Boutsen VDS partagé entre satisfaction et frustration au Paul Ricard
Pour son premier rendez-vous de la saison en GT World Challenge Europe Endurance Cup, l’équipe Boutsen VDS affichait de légitimes ambitions sur le tracé du Circuit Paul Ricard. Engagée avec deux Porsche 911 GT3 R, la structure belge, qui débutait avec la Porsche, espérait concrétiser une préparation hivernale prometteuse face à une concurrence particulièrement relevée.
Sur le papier, les deux équipages avaient fière allure. La Porsche n°2, alignée en classe Pro, est confiée cette saison à Alessio Picariello, Dorian Boccolacci et Morris Schuring. De son côté, la n°10 engagée en Gold Cup réunit Robin Knutsson, Gilles Magnus et Alessandro Ghiretti, un trio lui aussi capable de viser les avant-postes.
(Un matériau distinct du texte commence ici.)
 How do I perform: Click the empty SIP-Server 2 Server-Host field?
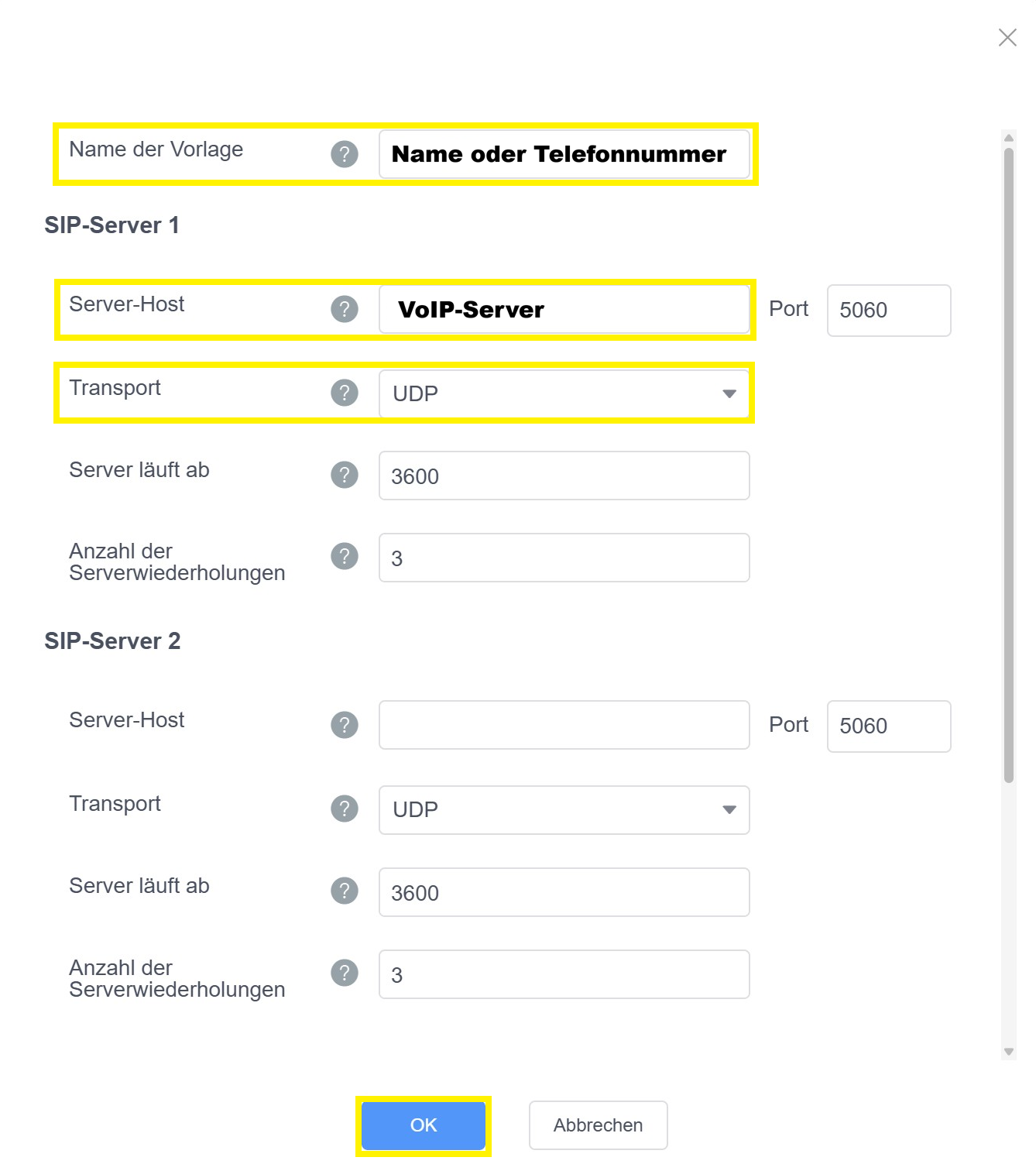point(564,725)
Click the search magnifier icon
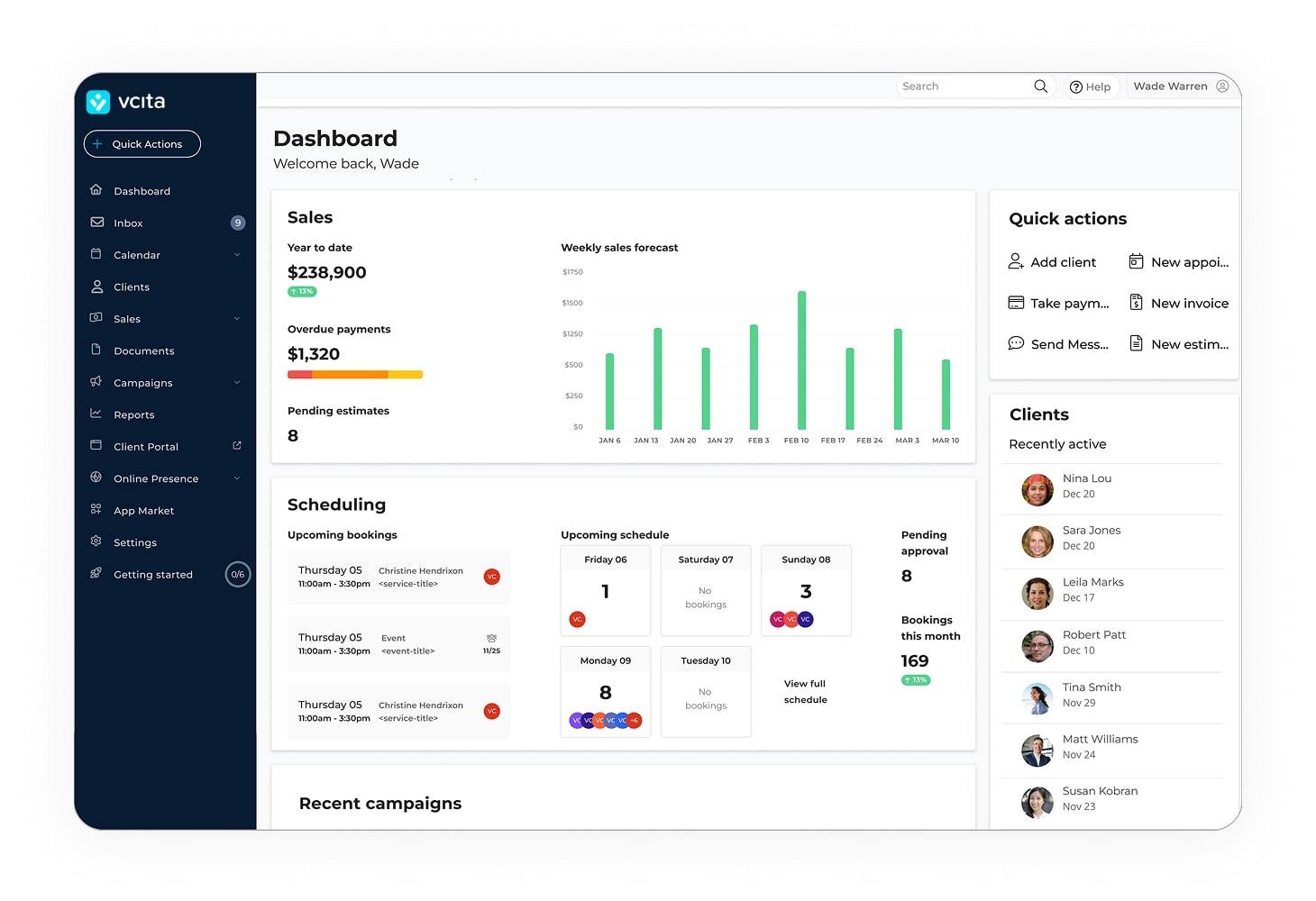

Mais les qualifications allaient rapidement contrarier les plans de Boutsen VDS. Victime d’un problème de capteur d’accélérateur en Q1 avec Morris Schuring, la n°2 se retrouvait reléguée à une lointaine 53e position sur la grille. Un contraste avec la performance de la voiture sœur, qualifiée en 6e position de sa classe. Un début de meeting loin des attentes pour l’équipe dirigée par Olivia et Olivier Lainé.
Le départ de la course de six heures allait empirer la situation. Dans le tumulte du départ, la Porsche n°10 pilotée par Robin Knutsson était impliquée malgré elle dans un accrochage. Le Suédois de 24 ans devait se résoudre à abandonner sa monture après seulement quelques mètres alors qu’il n’était strictement pour rien dans le grabuge du départ.
Élancée depuis le fond de grille avec Dorian Boccolacci au volant, la Porsche n°2 entamait alors une longue remontée. Consciente de la difficulté à progresser dans le trafic à la régulière, l’équipe optait pour une stratégie décalée, profitant de la neutralisation qui venait d'éliminer la voiture soeur de l'équipe pour effectuer un arrêt anticipé. Un choix qui allait s’avérer déterminant.
Pointée à la 42e position après une demi-heure de course, la n°2 gagnait progressivement du terrain grâce à une prestation solide et sans faute de ses pilotes. Au fil des relais, Morris Schuring, Alessio Picariello et Dorian Boccolacci parvenaient à se rapprocher du top 10, malgré un contexte toujours défavorable.
À une heure et demie de l’arrivée, la Porsche n°2 pointait aux portes du top 10, laissant entrevoir un résultat remarquable compte tenu des circonstances. Mais une nouvelle neutralisation allait venir bouleverser la fin de course. Souhaitant profiter de cette phase pour effectuer un arrêt, l’équipe se heurtait à une voie des stands encore fermée, entraînant une pénalité qui compromettait ses chances de gain supplémentaire.
Au terme des six heures, la Porsche n°2 franchissait la ligne d’arrivée en 11e position au général, 8e de la catégorie Pro, signant au passage le meilleur résultat des Porsche engagées.
À l’arrivée, Morris Schuring ne cachait pas un mélange de satisfaction et de frustration : « Une course folle. Les conditions de piste étaient idéales avec une belle météo printanière et des températures agréables, le tout dans un cadre magnifique. J’ai vraiment apprécié. »
Le jeune Néerlandais revenait également sur l’épisode décisif de la fin de course : « Nous étions dans le top 10 lorsqu’une nouvelle neutralisation s’est produite en fin de course. Nous voulions en profiter pour faire un arrêt au stand, mais à ce moment-là, la voie des stands était toujours fermée, ce qui nous a valu une pénalité par la suite. Sans cela, la huitième position était pour nous. »
Malgré ce scénario contrarié, Boutsen VDS quitte le Circuit Paul Ricard avec des motifs de satisfaction. Prochain rendez-vous début mai à Brands Hatch pour l'ouverture de la saison Sprint.